Chancellor of the Exchequer HM Treasury 1 Horse Guards Road London SW1A 2HQ Dear Chancellor, We are writing to you to take this opportunity to stop hidden...
With millions of us having spent more time at home and online over the last few years, fraudsters and criminals have found more opportunities to exploit people, and their money.
Research by Ofcom found that 82% of British adults had received a suspicious message during the summer last year. UK Finance, the largest trade body for Britain’s financial sector, said £754m had been stolen from bank customers during the first half of 2021.
The problem is everywhere: complex fraud scams are constantly evolving, and financial institutions and fintechs can’t tackle the problem alone.
We’re working with the Payment Systems Regulator as it formulates formal structures to help victims of Authorised Push Payment (APP) scams - when a person or business is tricked into sending money to a fraudster posing as a genuine payee. We’re also a member of UK Finance’s Enhanced Payment Data Sharing Group, working with other financial institutions to better share information about fraud typologies and changing trends. Wise has also just launched a self-service system for fraud victims to report fraudulent payments directly to our specialist fraud teams, without having to go through customer support.
But the government and regulators need to do more to tackle the issue at source.

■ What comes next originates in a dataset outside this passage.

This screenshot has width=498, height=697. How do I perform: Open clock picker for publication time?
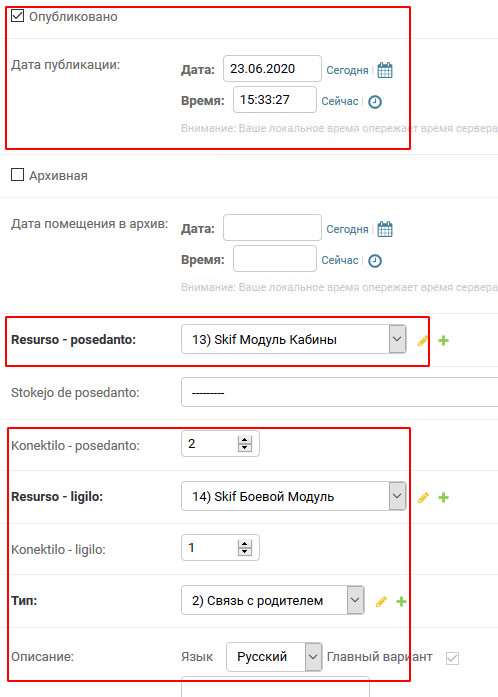point(375,102)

That is why, after serious efforts from industry, we were pleased to see that the Online Safety Bill in the UK will require big tech companies and search engines to remove fraudulent paid-for advertising on their platforms, and need to ensure that this returns to Parliament under the new Government as soon as possible. It will mean scammers who spend money on websites like Facebook and Google to push their fake websites to the top of search results will no longer be able to do so. Big tech will be legally required to remove such ads that direct you to a fake ‘customer support’ page, or that offer unrealistic investment returns.

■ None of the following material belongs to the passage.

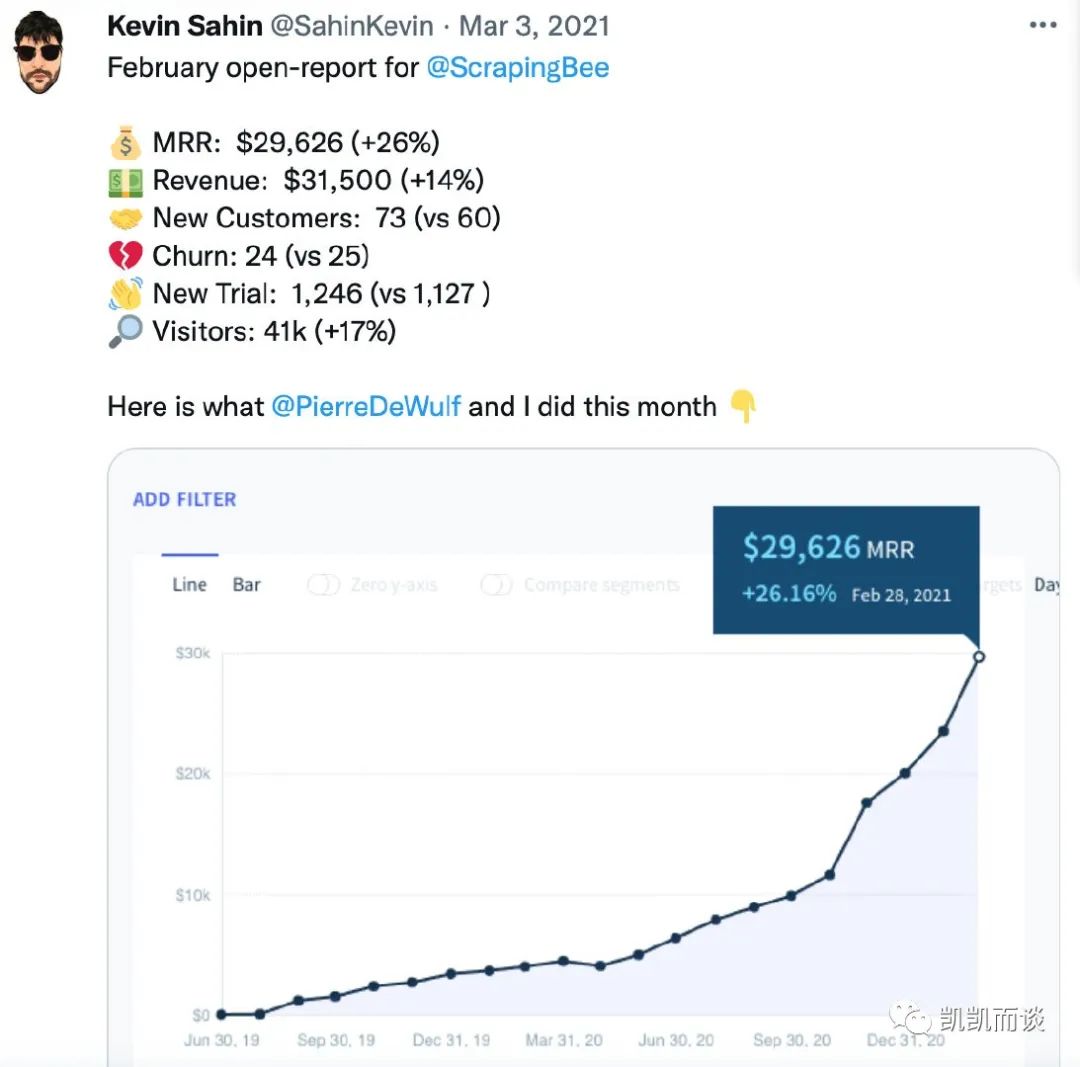Open the @ScrapingBee mention link
This screenshot has width=1080, height=1067.
[x=517, y=68]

It’s a massive step towards tackling the issue at source and needs to be implemented as soon as possible. But the government still needs to go further.
The Government needs to take bold action together with industry to tackle this issue. Currently, firms cannot automatically refer cases to the police, and instead needs to be done by victims. We believe the Government should enable some key policies:
First, businesses should be legally empowered to automatically refer fraud cases to the police; not only does this take pressure off victims, but it gives the police access to a broad dataset from financial service firms to better catch these criminals.
Second, the Government should boost funding for the National Crime Agency’s fraud division to help catch more of these criminals.
Third, the secondary part of the Economic Crime Bill expected later this year, should consider enabling the recall of funds between financial institutions for clearly fraudulent transactions. This would significantly increase efficiency between banks, and raise the likelihood of returning funds to the victim.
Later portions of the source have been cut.